Quantitative findings revealed that less than 50% (n = 22) of respondents could identify who was responsible for analysing other PV data, that is, data that were not assessed by the safety committees. Of the 26 respondents who had indicated that there was adequate capacity to analyse PV data, only 9 could affirm that analysis of other PV data was done and could designate the entity responsible for the analysis (see Figure 3).

Figure 3.

Responsibility for analysis of data that is not assessed by safety committees versus capacity for data analysis.

Functionality of safety committees

There was at least one safety committee in each country which was functional, and operated based on the terms of reference proposed by the WHO, and used WHO tools for investigation and causality assessment of SAE: ‘Safety committees are adequately trained and empowered to analyse PV data; however, all are not aware that their responsibility for data analysis goes beyond causality assessment’ (TFP representative, LMIC). The safety committees convened at least quarterly, or more frequently, based on the needs (see Figure 4). The challenge for several countries was ensuring regular convening, and hence, the functionality of the safety committees because this required considerable financial and logistics mobilisation: ‘The safety committee is functional; however, there are challenges for them performing their function such as regular meetings, continuous training, and site visits for investigations’ (NRA representative, LMIC).

Figure 4.

Periodicity of analysis of pharmacovigilance data.

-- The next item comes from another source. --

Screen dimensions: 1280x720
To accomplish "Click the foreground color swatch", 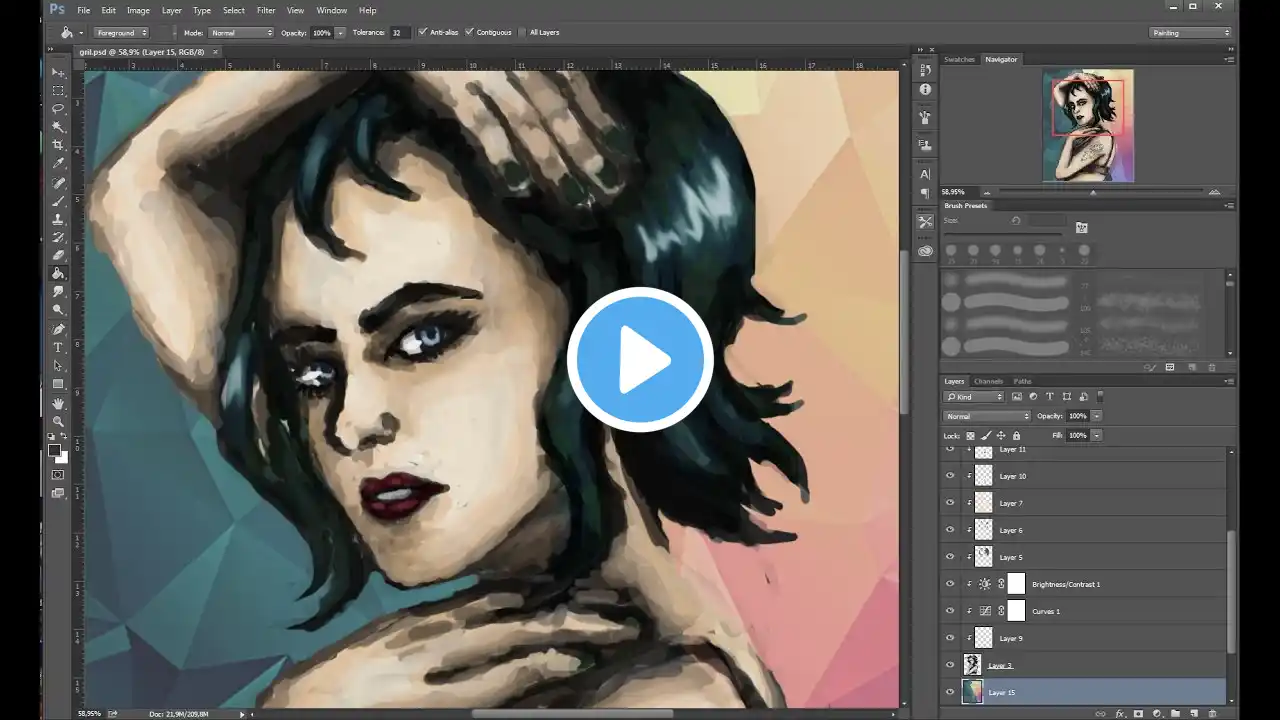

From the quantitative research, 38 (76%) respondents from 30 (83%) countries affirmed that there was a national safety committee, which reportedly convened quarterly for 21 of 38 respondents (55%) and the least frequent, biannually (3%), according to one respondent (see Figure 4).

PV data analysis by PV staff

A majority of interview respondents (six out of nine) indicated that PV staff were sufficiently trained and had the necessary expertise for data management and signal detection. Nevertheless, data were not systematically periodically analysed due to the challenges presented above, except in countries with clearly documented PV procedures: ‘Data are reviewed regularly; every other month in preparation for committee meeting’ (NRA representative, LMIC).

From the quantitative research, 24 (48%) of respondents indicated that PV staff had the required PV expertise to perform data analysis. The frequency of analysis of PV data by the PV staff is also shown in Figure 4.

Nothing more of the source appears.